Si Kweku Smoke aime raconter les difficultés de la précarité, il en connaît aussi très bien la cause. Dans le clip saisissant de « On The Streets », accompagné de Kwesi Arthur, le rappeur roule dans les pires quartiers de sa ville ou fait un discours habillé en prêtre, prêchant ses quatre vérités à ses compatriotes. « Sur ce morceau, j’essayais juste de mettre la lumière sur les conditions de vie des jeunes au Ghana et dans l’Afrique entière, parce que j’ai vu des choses similaires au Nigéria, au Libéria ou ailleurs », raconte-t-il. « Ces jeunes n’ont personne pour s’occuper d’eux dans la rue, et il y a plein d’autres gens comme ça ici. J’ai été dans cette situation et je sais ce que ça fait. Quand on n’a personne, pas de gouvernements qui se soucient de nous, des prêtres qui essayent de briser des familles, tout ça. J’ai tout mis dans cette vidéo. Le refrain c’est “dans les rues, on n’a personne à part Dieu” ». La drill aura rarement sonné aussi triste. Le titre de l’album est tout aussi touchant, dédié à Snoop, frère du rappeur, décédé pendant l’écriture du projet. Sans détour, Kweku nous raconte : « J’avais une idée différente de mon album avant ça, mais quand j’ai perdu mon frère, j’ai senti le besoin de retourner au studio et de tout refaire, parce que mon frère avait fait partie de ma carrière musicale. J’ai grandi en apprenant toute ma musique de lui, en écoutant ses CD, en retenant ses chansons. Quand je lui ai dédié mon album, j’ai senti comme un soulagement parce que j’avais finalement fait quelque chose pour lui. Pour son nom, pour tout ce qu’il a fait pour moi, pour son soutien. Ça me soulage. Mon frère va être heureux où qu’il soit, et il sera fier de ce que j’ai fait pour lui. »
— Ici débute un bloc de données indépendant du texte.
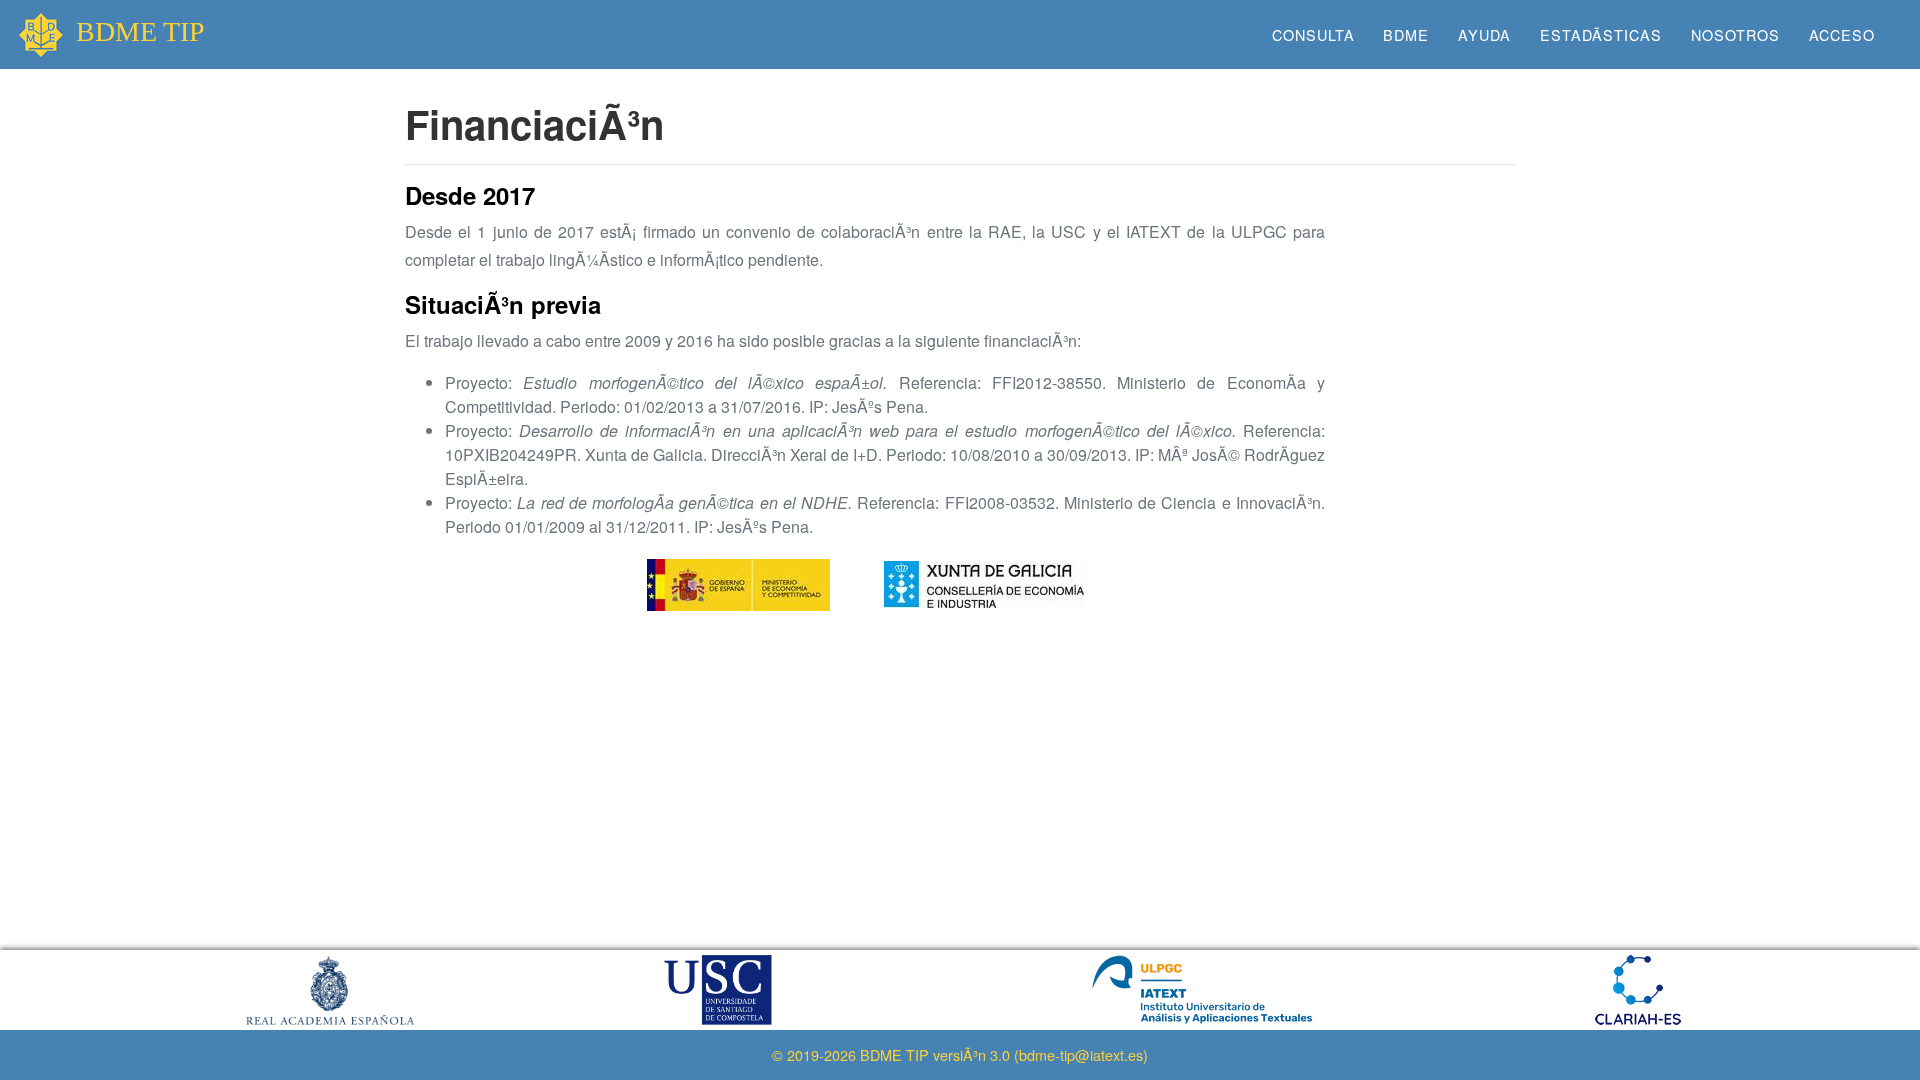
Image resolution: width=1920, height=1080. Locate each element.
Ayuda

« Mon album est sombre et dur, parce que c’est comme ça que je suis. Je suis dur, je ne lâche rien, j’ai toujours ce que je veux. Ce n’est pas de la colère; j’essaie juste de montrer la dureté, la motivation et la douleur dans mon rap. » Sur des morceaux comme « Serious », « Kwashe N****s » ou « More », ces émotions sont parfaitement transmises. Deux ou trois morceaux dansants sont les exceptions qui confirment la règle (« Tonight », « Fine Girl »), mais Snoop Forever est bien un pur album de rap, à l’heure où les frontières entre les genres musicaux se confondent de plus en plus. « Je suis un rappeur! » se justifie Kweku. « C’est mon premier album officiel, donc je ne voulais pas me déguiser en chanteur. » Pour ce faire, le jeune rappeur s’est entouré d’un casting hip-hop massif : 10 artistes, du rap king Sarkodie au Sud-Africain Emtee, en passant par Bosom P-Yung, son acolyte du Krakye Geng. « J’aurais pu tout faire seul, mais je ne voulais pas être égoïste », taquine-t-il. Et de fait, ses morceaux se partagent de plus en plus. Si Snoop vivra désormais pour toujours, on souhaite longévité à la musique de Kweku.